09:03:01:Successfully acquired database lock
^[[93m09:03:01:WARNING:FS01:Guessing ambiguous GPU to OpenCL device mapping for 01: gpu:0:30 TU104GL [Tesla T4].  Consider upgrading your graphics driver or manually setting ``opencl-index`` in this slot's configuration.^[[0m
09:03:01:FS01:Initialized folding slot 01: gpu:0:30 TU104GL [Tesla T4]
09:03:01:WU00:FS01:Starting
09:03:01:WU00:FS01:Running FahCore: /usr/bin/FAHCoreWrapper /var/lib/fahclient/cores/cores.foldingathome.org/lin/64bit/22-0.0.20/Core_22.fah/FahCore_22 -dir 00 -suffix 01 -version 706 -lifeline 4262 -checkpoint 15 -opencl-platform 0 -opencl-device 0 -cuda-device 0 -gpu-vendor nvidia -gpu 0 -gpu-usage 100
09:03:01:WU00:FS01:Started FahCore on PID 4274
09:03:01:WU00:FS01:Core PID:4278
09:03:01:WU00:FS01:FahCore 0x22 started
^[[93m09:03:01:WARNING:WU00:FS01:FahCore returned: FAILED_3 (255 = 0xff)^[[0m
09:03:01:WU00:FS01:Starting
09:03:01:WU00:FS01:Running FahCore: /usr/bin/FAHCoreWrapper /var/lib/fahclient/cores/cores.foldingathome.org/lin/64bit/22-0.0.20/Core_22.fah/FahCore_22 -dir 00 -suffix 01 -version 706 -lifeline 4262 -checkpoint 15 -opencl-platform 0 -opencl-device 0 -cuda-device 0 -gpu-vendor nvidia -gpu 0 -gpu-usage 100
09:03:01:WU00:FS01:Started FahCore on PID 4279
09:03:01:WU00:FS01:Core PID:4283
09:03:01:WU00:FS01:FahCore 0x22 started
^[[93m09:03:02:WARNING:WU00:FS01:FahCore returned: FAILED_3 (255 = 0xff)^[[0m

Re: AWS EC2 - backup checkpoints directory

Posted: Mon Feb 07, 2022 10:23 am
by gunnarre
The PCI ID of the GPU likely changes between instances, so you should perhaps over-write the config.xml file with a fresh one that re-discovers the GPU and adds it as a slot with the correct OpenCL IDs, provided that this happens before WU is dumped. If doing it that way dumps the WU, you might have to do it in a different way:

1: Start FAH with a config that has no GPU slot, but has gpu set to true (default) for auto-configuring the GPU, and pause-on-start set to true to avoid picking a new WU.
2: After the client has added the GPU slot successfully, stop fahclient.
3: Sync the work and cores folder from the backup, but do not over-write config.xml
4: Start Fahclient

Re: AWS EC2 - backup checkpoints directory

Posted: Mon Feb 07, 2022 10:32 am
by toTOW
I don't know AWS, but maybe you can find some inspiration from these tutorials (GCP/Azure) : https://github.com/gitHu6-newb/FoldingAtAltitude

It's easier to use the older client (7.6.13) than the latest one (7.6.21) to avoid automatic GPU detection and the new config scheme with pci-bus and pci-slot settings ...

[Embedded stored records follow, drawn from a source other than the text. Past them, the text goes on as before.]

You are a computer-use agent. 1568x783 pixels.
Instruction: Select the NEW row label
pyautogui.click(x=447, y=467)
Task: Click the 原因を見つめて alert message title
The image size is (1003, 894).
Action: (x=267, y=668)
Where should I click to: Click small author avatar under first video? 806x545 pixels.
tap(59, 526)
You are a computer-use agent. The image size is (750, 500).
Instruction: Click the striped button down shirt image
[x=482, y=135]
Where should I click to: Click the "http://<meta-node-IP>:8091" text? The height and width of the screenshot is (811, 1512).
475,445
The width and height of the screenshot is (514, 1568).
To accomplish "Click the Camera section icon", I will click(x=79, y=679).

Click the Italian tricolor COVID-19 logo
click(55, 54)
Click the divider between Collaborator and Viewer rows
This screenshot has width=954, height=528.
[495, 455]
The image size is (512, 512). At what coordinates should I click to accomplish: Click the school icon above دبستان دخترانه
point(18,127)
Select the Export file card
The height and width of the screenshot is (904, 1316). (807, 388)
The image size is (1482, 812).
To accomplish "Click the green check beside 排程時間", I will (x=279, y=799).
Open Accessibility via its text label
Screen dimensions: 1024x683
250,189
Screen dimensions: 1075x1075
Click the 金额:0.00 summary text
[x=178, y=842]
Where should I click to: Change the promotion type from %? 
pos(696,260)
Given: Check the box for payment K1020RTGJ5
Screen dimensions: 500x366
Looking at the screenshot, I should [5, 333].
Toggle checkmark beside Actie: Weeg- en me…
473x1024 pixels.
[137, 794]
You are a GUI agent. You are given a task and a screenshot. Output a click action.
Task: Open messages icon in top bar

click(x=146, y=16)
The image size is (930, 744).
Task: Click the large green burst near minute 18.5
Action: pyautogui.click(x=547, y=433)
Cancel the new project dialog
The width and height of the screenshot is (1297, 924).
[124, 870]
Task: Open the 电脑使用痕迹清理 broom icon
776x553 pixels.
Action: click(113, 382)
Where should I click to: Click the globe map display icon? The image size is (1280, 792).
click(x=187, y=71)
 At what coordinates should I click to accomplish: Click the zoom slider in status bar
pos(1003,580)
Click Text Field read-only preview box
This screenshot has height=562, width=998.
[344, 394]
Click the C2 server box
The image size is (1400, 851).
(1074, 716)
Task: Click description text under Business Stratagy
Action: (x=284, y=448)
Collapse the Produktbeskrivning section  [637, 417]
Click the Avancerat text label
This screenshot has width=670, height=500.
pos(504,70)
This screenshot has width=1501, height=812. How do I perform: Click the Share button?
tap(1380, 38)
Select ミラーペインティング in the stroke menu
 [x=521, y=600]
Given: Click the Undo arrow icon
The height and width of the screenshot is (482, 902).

Also, you might need some persistent storage associated with your AWS instance ...

edit : also, be careful with folder permissions after restoring it.

Re: AWS EC2 - backup checkpoints directory

Posted: Mon Feb 07, 2022 4:26 pm
by gunnarre
One person who folds on cloud similar to this reports that turning off automatic GPU detection, by setting "gpu" to "false" in the config helps. So the opposite of what I suggested at first.

Re: AWS EC2 - backup checkpoints directory

Posted: Mon Feb 07, 2022 5:29 pm
by ouhman
gunnarre wrote:One person who folds on cloud similar to this reports that turning off automatic GPU detection, by setting "gpu" to "false" in the config helps. So the opposite of what I suggested at first.
Thank you for the feedback. I am currently testing multiple scenario and still not able to make it work. I will report back here when I am getting something.

Appreciate the help though thanks!

Re: AWS EC2 - backup checkpoints directory

Posted: Tue Feb 08, 2022 4:37 am
by Knish
I, too, recommend persistent storage. I never ran GCP or Azure without it, and it will likely be your easiest path to success. That's about all I can think of, good luck!